(Element lookup lines)
# # # #
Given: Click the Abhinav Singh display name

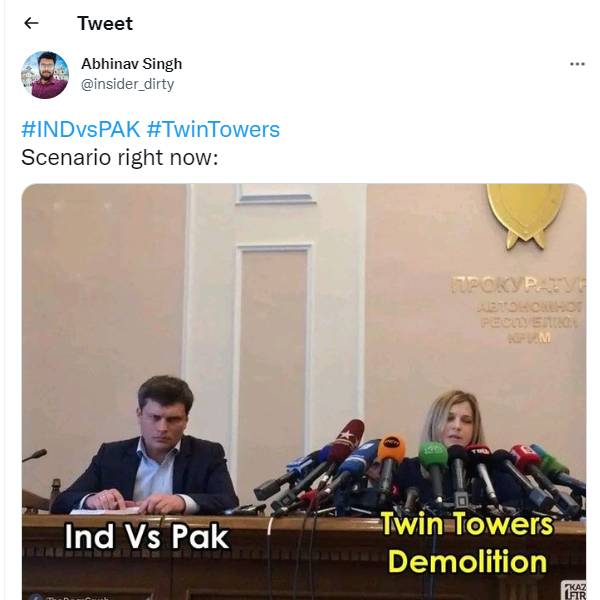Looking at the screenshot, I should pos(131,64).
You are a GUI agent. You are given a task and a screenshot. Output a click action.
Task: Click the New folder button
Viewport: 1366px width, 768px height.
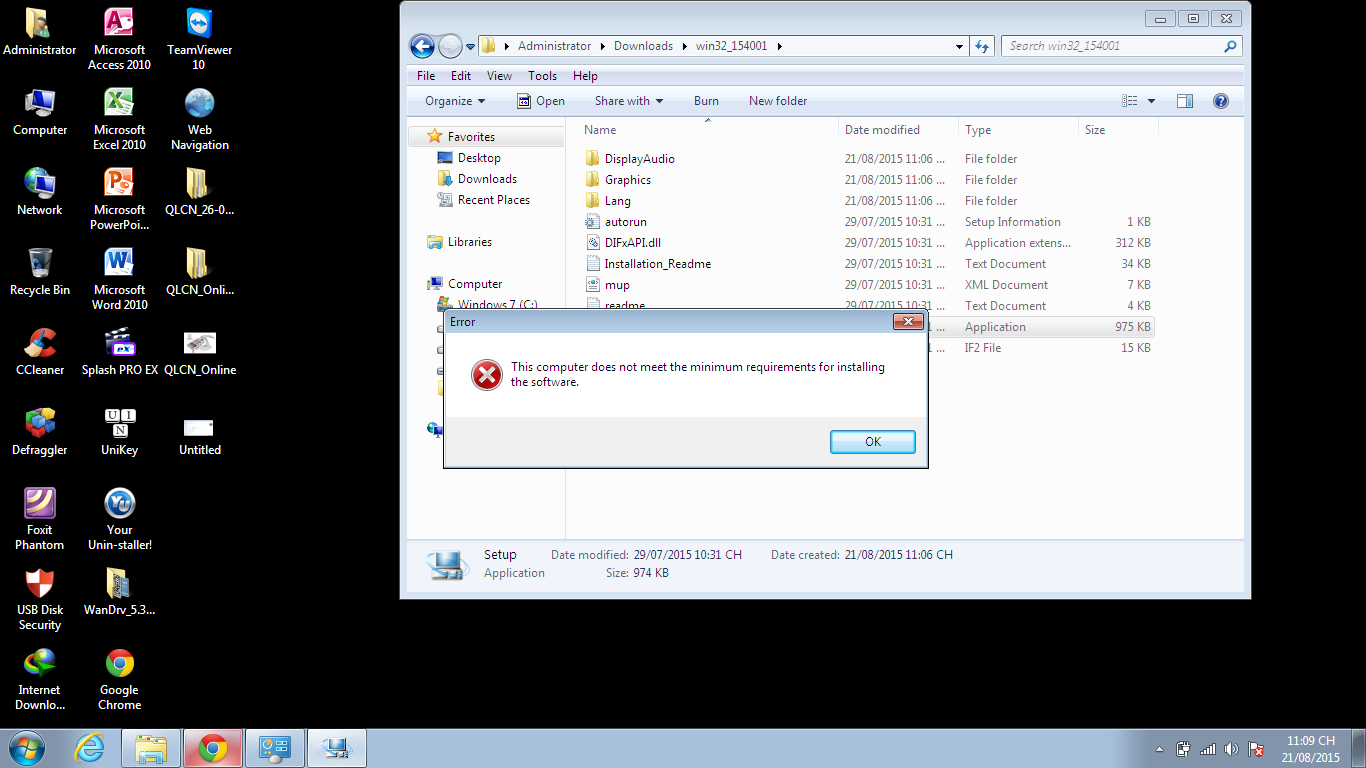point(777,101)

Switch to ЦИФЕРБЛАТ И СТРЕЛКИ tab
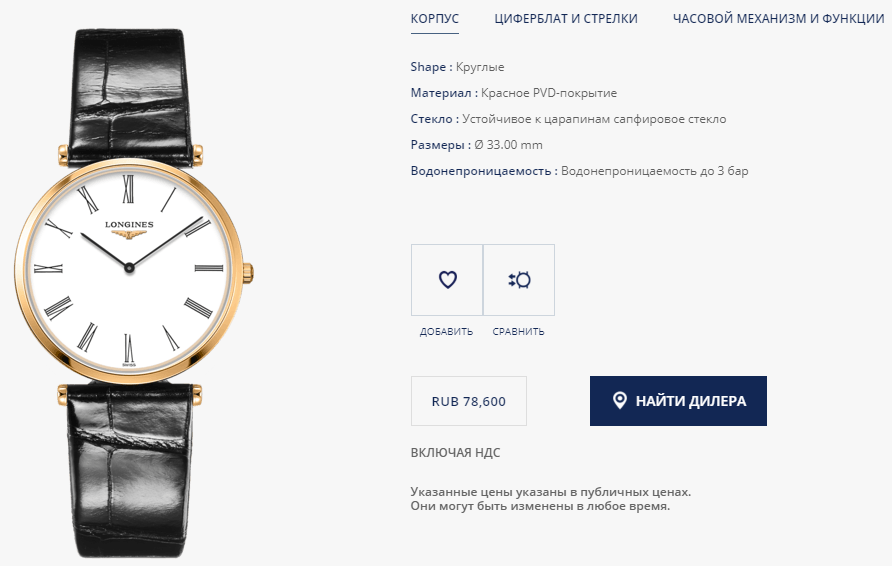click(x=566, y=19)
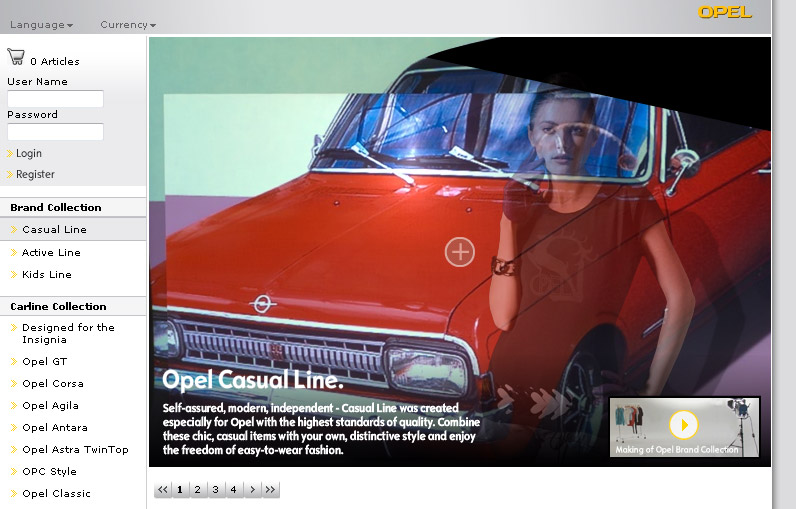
# # # #
Repeat all of these lines word for word, leaving out the pictures.

### Completed task
Given: Click the Abhinav Singh display name

Looking at the screenshot, I should pos(131,64).
You are a GUI agent. You are given a task and a screenshot. Output a click action.
Task: Click the New folder button
Viewport: 1366px width, 768px height.
point(777,101)

Switch to ЦИФЕРБЛАТ И СТРЕЛКИ tab
click(x=566, y=19)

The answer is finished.